**Text for analysis**:
◇ ◇ ◇ ◇ ◇

Monday, June 6, 2011

Bruins Bite Back, Get the 2-point Conversion, Win Game Three 8-1


The Boston Bruins drubbed the Vancouver Canucks with a stunning eight goal annihilation. Michael Ryder was credited with three points (a goal and two assists) and embattled veteran Mark Recchi tallied two, the Bruins scored two shorthanded and two powerplay goals and Tim Thomas was outstanding in stopping all but one of the 41 shots he faced. Nathan Horton was injured on a questionable hit from Aaron Rome and had to leave the game via a stretcher. Of the 17 Bruins’ skaters who finished the game uninjured, twelve registered at least one point and seven recorded multi-point games.

With Shawn Thornton in for the Bruins for the first time since game two of the Bruins conference semifinals versus Tampa, the B’s looked to up their physical edge and hopefully take home their first win of the Cup Finals. Coming out with energy early, the Bruins seemed to pressure the Canuck defense with some early zone play. The Boston crowd was stunned five minutes in, when Nathan Horton was rocked with what seemed to be a very late and blind-side hit to the head from Canuck defender Aaron Rome. Horton was taken by stretcher to Mass General Hospital after a lengthy delay that also saw Rome ejected on a game-misconduct interference call. The five minute powerplay that followed produced several significant chances but ‘Nuck goaltender Roberto Luongo held his ground and kept the score tied. Both netminders were solid throughout the first, and the teams went to the locker room knotted at zero.

◇ ◇ ◇ ◇ ◇

**Task directions**:
Answer these questions using the hockey game recap.
(a) How many shots did Tim Thomas face?
(b) To which hospital was Nathan Horton taken?
(c) What was the score when the teams went to the locker room after the first period?
The data comes from a separate source and has no link to the text.

**Data for analysis**:
◇ ◇ ◇ ◇ ◇

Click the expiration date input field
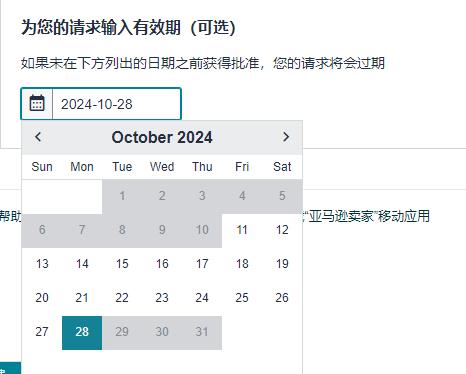(x=117, y=104)
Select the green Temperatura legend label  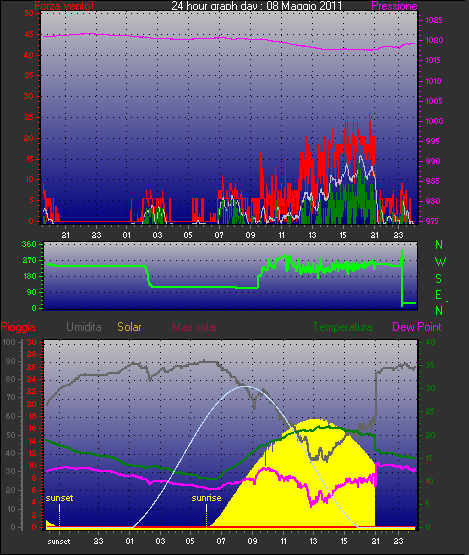click(342, 327)
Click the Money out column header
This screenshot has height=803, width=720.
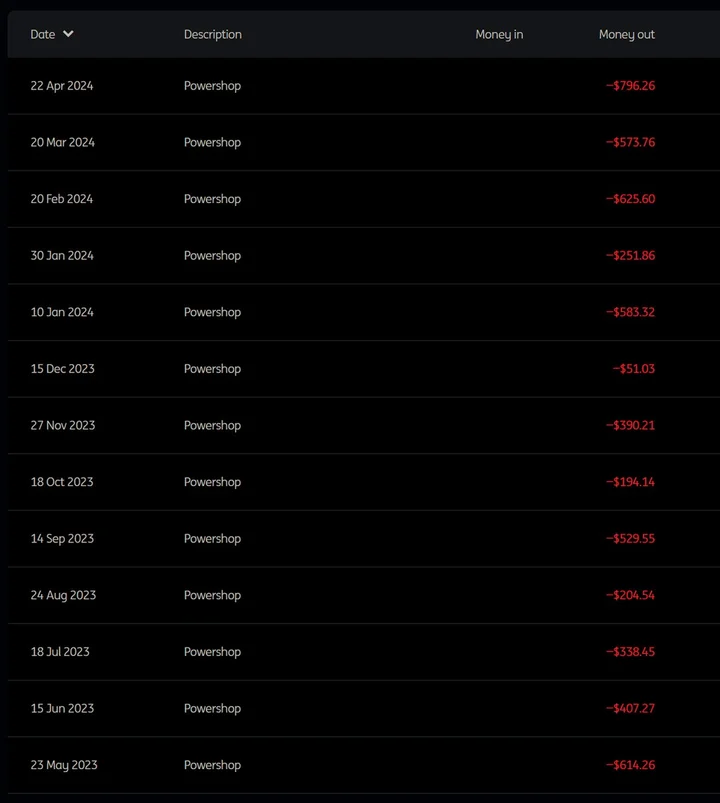tap(627, 34)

◇ ◇ ◇ ◇ ◇

**Written solution**:
(a) 41
(b) Mass General Hospital
(c) Zero to zero